Le virus de la grippe n’est pas un virus stable, il change légèrement annuellement, c’est pourquoi l’injection doit être renouveler chaque année, ce n’est pas là un rappel, mais une revaccination.
En mars 2009, une mutation importante du virus A / H1N1, affronté à une faible immunité générale de la population et épidémie massive.
Au niveau mondial, la mortalité est relativement faible (environ 6000 décès enregistrés à la mi-novembre avec un taux de complication sévères de l’ordre de 2 à 3% analogue à ce qui est observé avec les grippes saisonnières. Dans la plupart des cas, les malades ont manifestés des symptômes bénins et leur rétablition a été rapide et complète.
D’après les recommandations de l’OMS, la priorités dans cette compagne de vaccination sera accordée aux :
- Personnes de moins de 65 ans atteintes d’une maladie chronique.
- Les femmes enceintes.
- Les enfants de six ans à moins de cinq ans.
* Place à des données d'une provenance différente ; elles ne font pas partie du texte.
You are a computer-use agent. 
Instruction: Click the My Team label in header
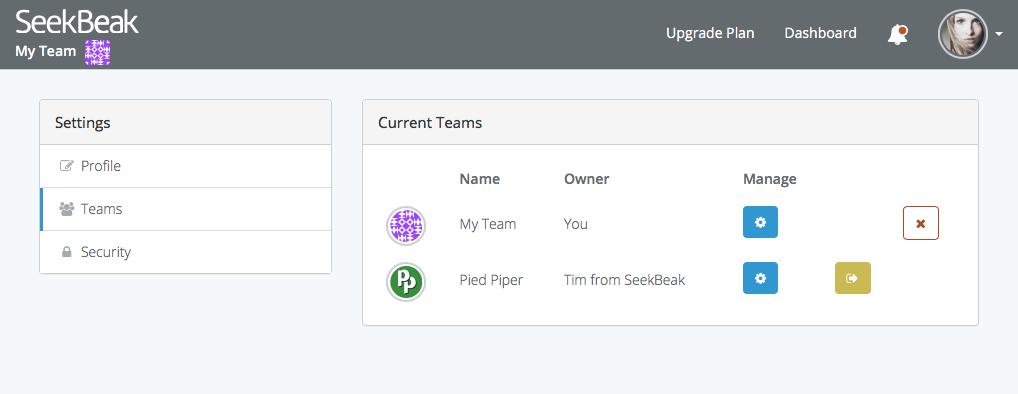[46, 51]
- Les personnes vivant en communautés en région éloignée ou isolée.
- Le personnel de santé contribuant aux mesures d’intervention pandémique.
- Les populations estimées être à risque élevé.
D’après plusieurs experts, docteurs et médecins spécialistes, la réponse est Non, le vaccin répond parfaitement aux critères que l’on applique dans la fabrication de tout nouveau produit biologique, n’empêche que ce produit peut avoir des effets secondaires indésirables, tout d’abord locales, mais qui peuvent évolués (cas très restreints) à des complications plus importantes d’ordre immunologique.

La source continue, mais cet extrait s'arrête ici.